Another example is our work with the Pierce County Resiliency Hub, which feels especially relevant right now. As federal funding started to shrink, we heard from two longtime community leaders — the Washington State Speaker of the House and the Pierce County Executive — both of whom came up through grassroots and agency leadership. They reached out and essentially said: Pierce County has done this before; when resources get tight, the community has to come together and get ahead of it, and GTCF is in a unique position to help make that happen.
That really speaks to our role beyond grantmaking. We can convene, yes, but we also serve as a knowledge facilitator. One of the hardest questions right now is simply: how much federal money has actually been flowing into Pierce County, and where is it going? That’s incredibly difficult to answer. Funding reaches municipalities, the county, the state, and individual organizations in different ways. So one of the first things we did was secure a researcher to help us build what we’re calling reliable data. With so much federal data becoming harder to access or disappearing altogether, we wanted a shared source of truth the community could trust.

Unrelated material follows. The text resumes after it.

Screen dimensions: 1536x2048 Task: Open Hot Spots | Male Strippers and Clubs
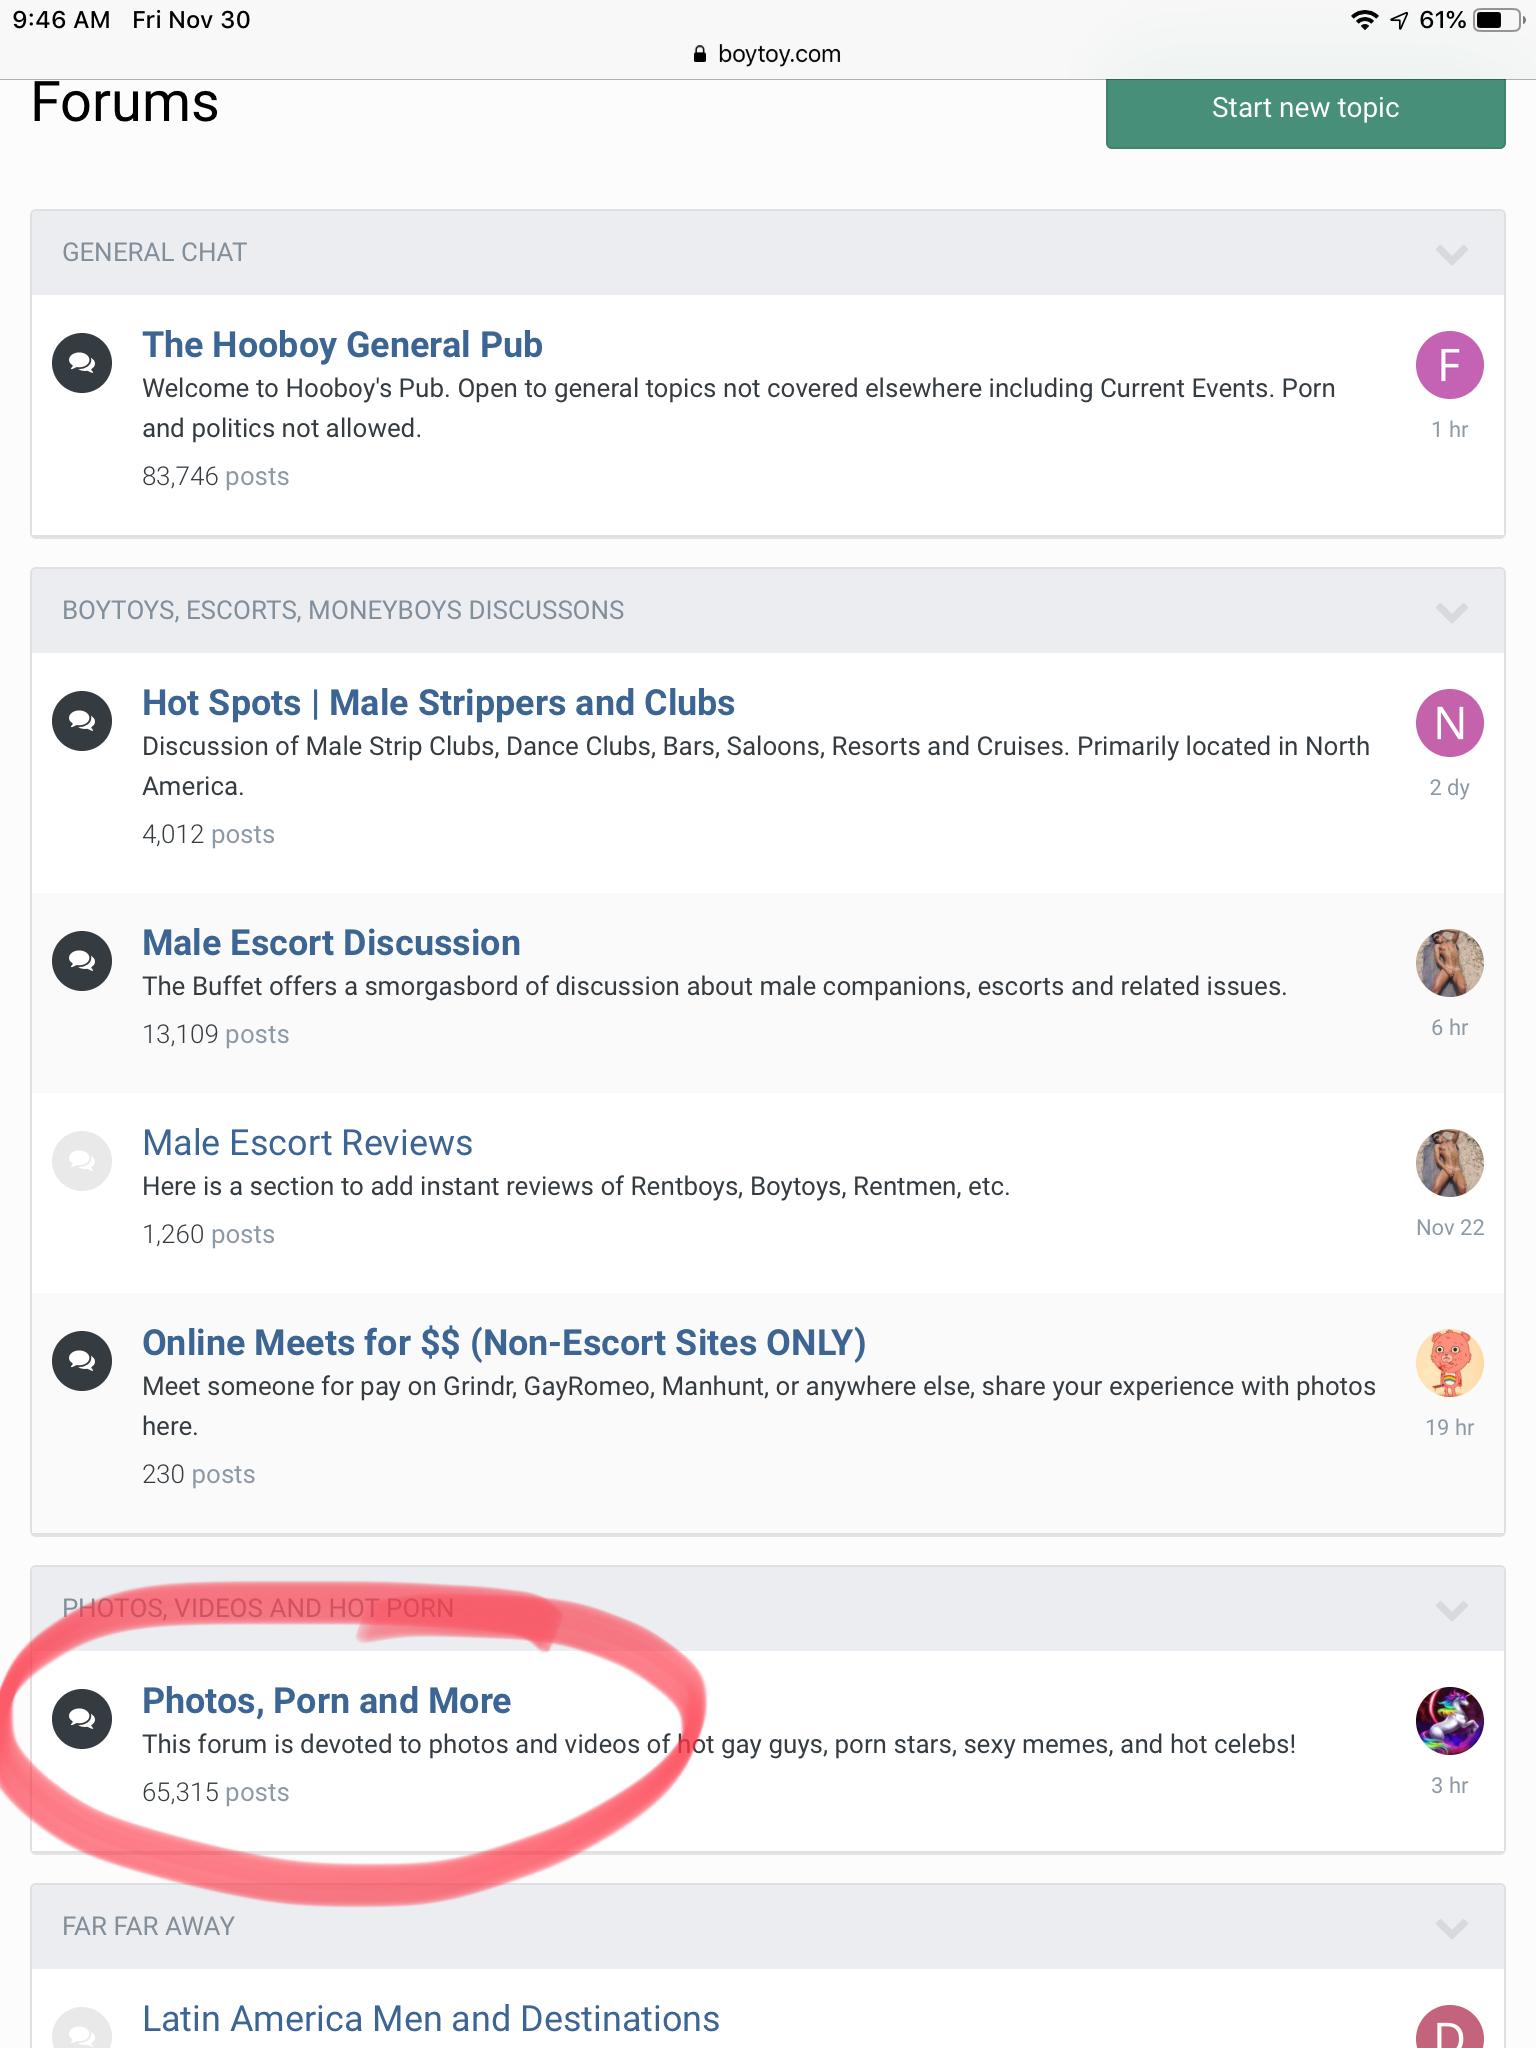point(438,703)
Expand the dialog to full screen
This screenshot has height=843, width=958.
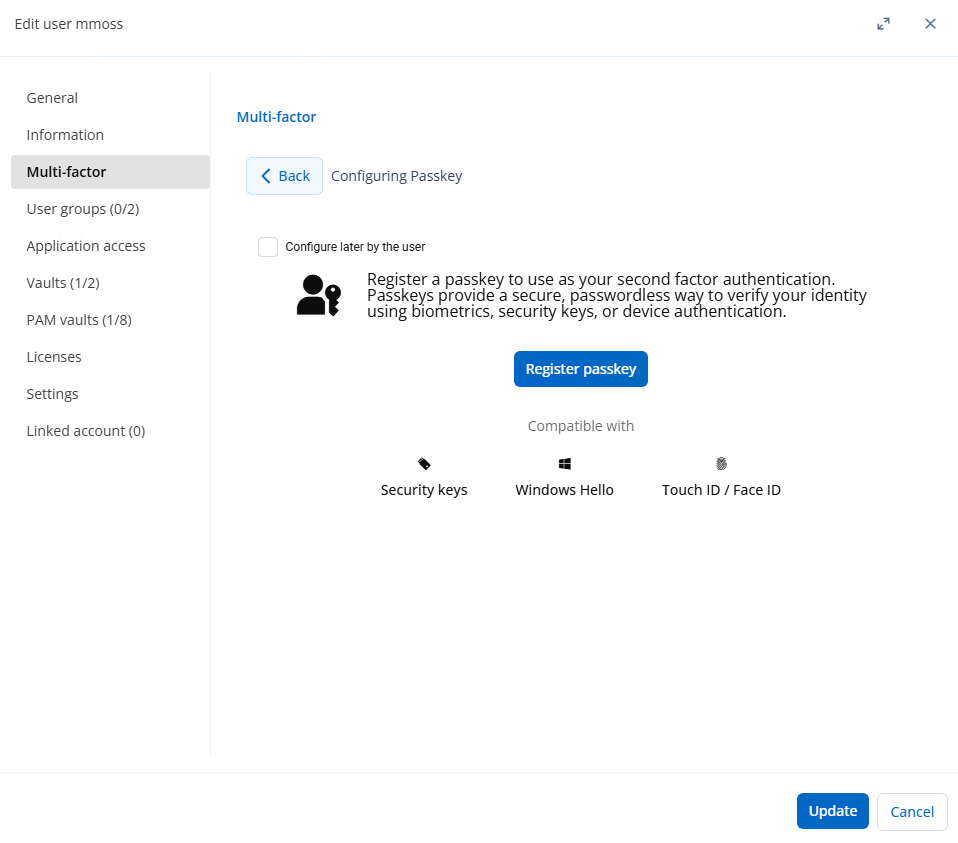(883, 24)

NationSwell: As you look ahead, what feels most important for community foundations to get right in the next few years if they want to build long-term resilience and opportunity?
Littmann, GTCF: First, we have to be truly client-centered in how we make philanthropy accessible. The products themselves can be confusing: donor-advised funds, designated funds, changing tax laws, qualified minimum distributions. For someone simply trying to figure out how to do good with what they have, it can be overwhelming, and our role is to make that process feel human, clear, and usable.

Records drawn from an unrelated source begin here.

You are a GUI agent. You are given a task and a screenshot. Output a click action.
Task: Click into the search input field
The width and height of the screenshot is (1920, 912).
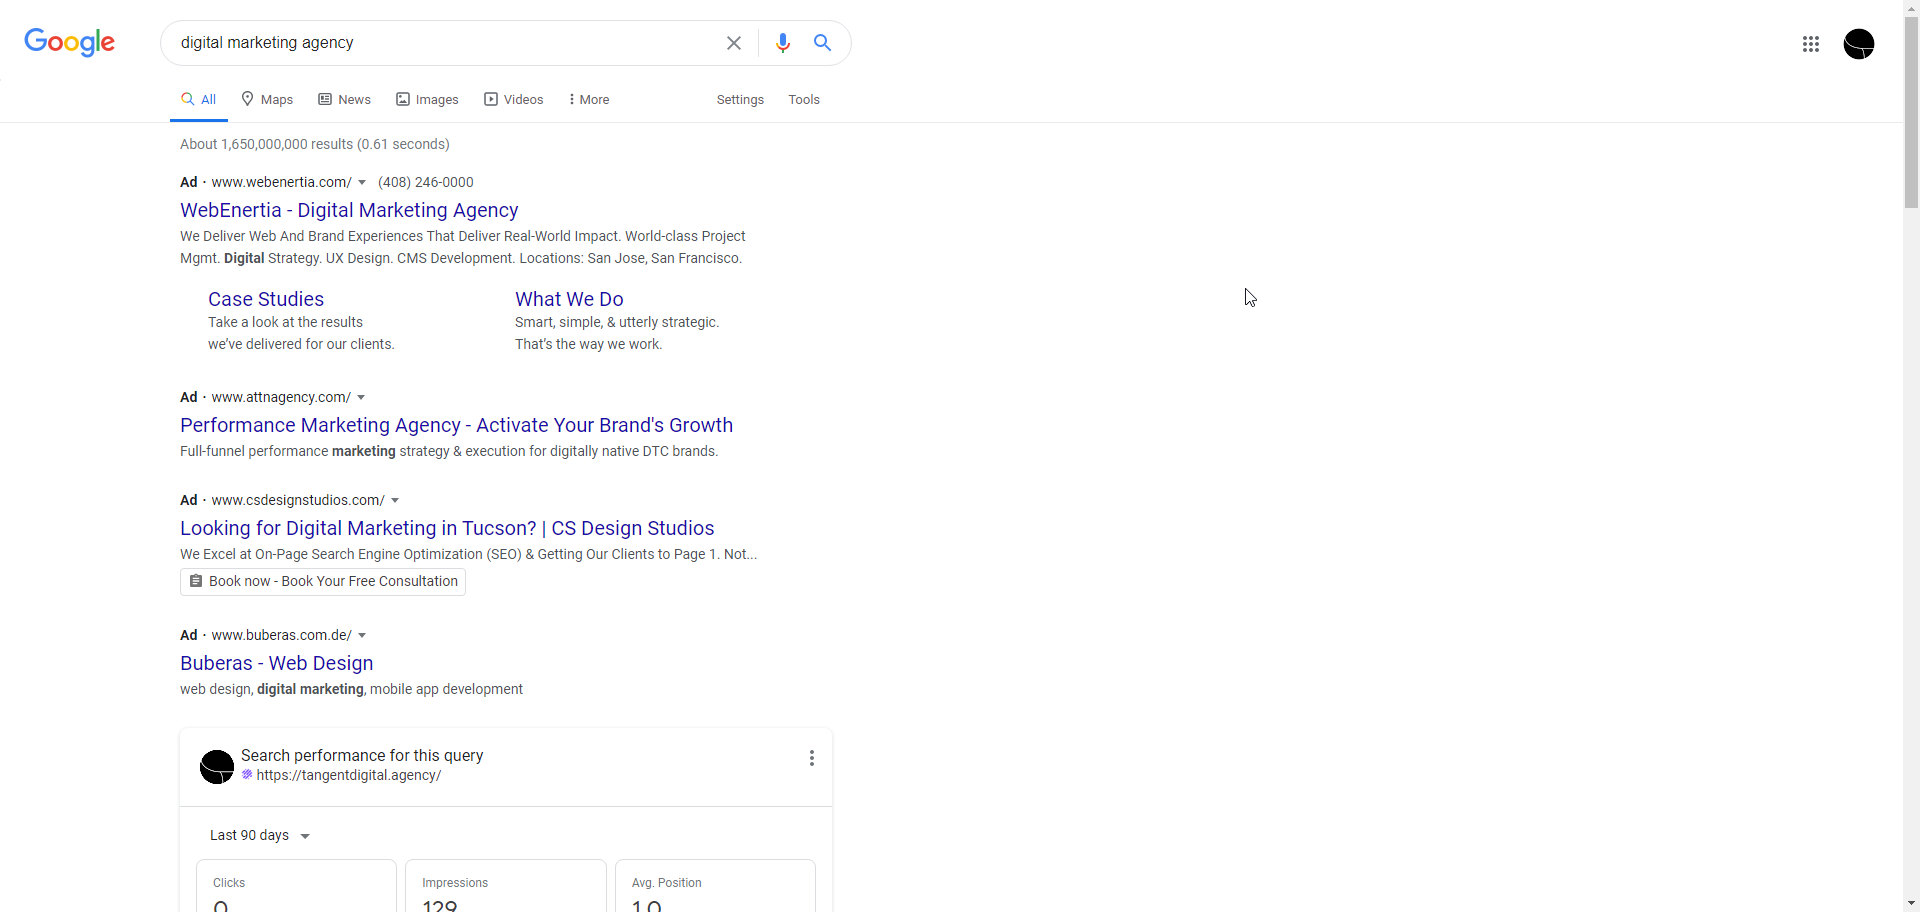click(440, 43)
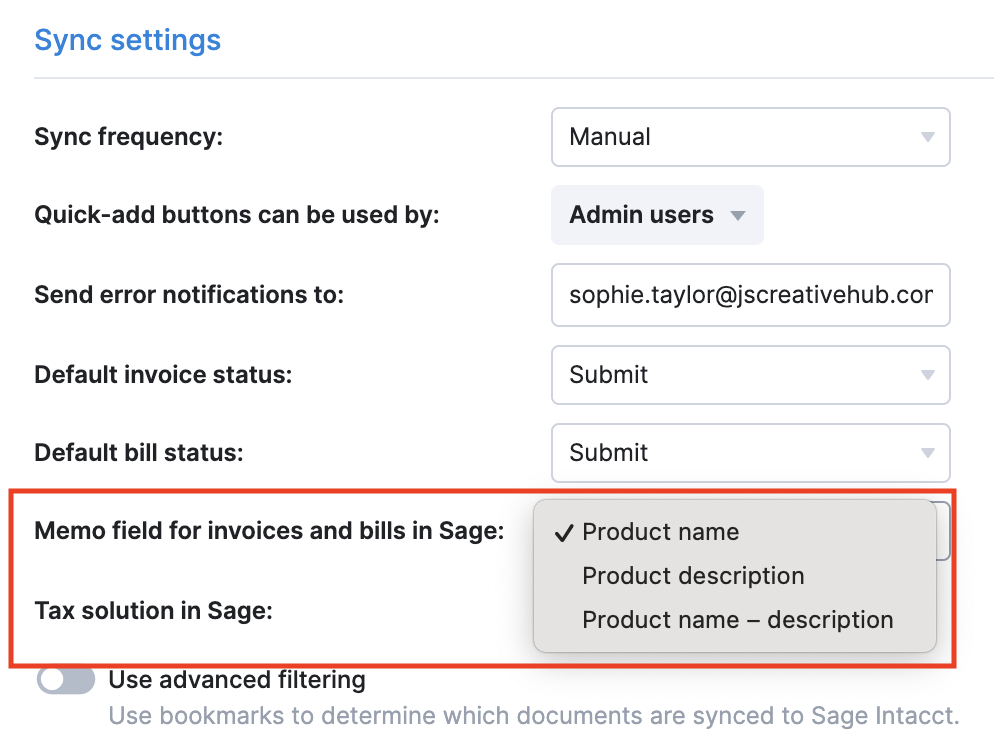Enable the Use advanced filtering toggle

[x=66, y=680]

Second, we have to get our financial model right. Like many organizations, our organic revenue doesn’t fully cover the catalyst and convening work we know has the highest impact. So it’s our responsibility to sustain GTCF in a way that reflects a theory of abundance, not scarcity. That means being able to clearly articulate the return on investment: if you support GTCF, you’re helping ensure we can meet the moment not just now, but 10, 20, or 50 years from now. That kind of long-term stewardship matters, and so does making sure we can retain the staff who make that work possible.
Third, we need to create the time and bandwidth to influence the field. We do our best work when we’re running alongside like-minded foundations, businesses, agencies, and partners. But that kind of collaboration takes time. It requires real relationship-building and a willingness to understand not just what someone is doing, but how they’re doing it and, most importantly, why.
And that leads to the last piece: narrative. If we’re truly thinking seven generations ahead, we can’t just document what we did or how we did it; the most important thing to preserve is why. If future leaders understand the values and reasoning underneath a decision, they can adapt the tactics to meet their own moment without losing the thread.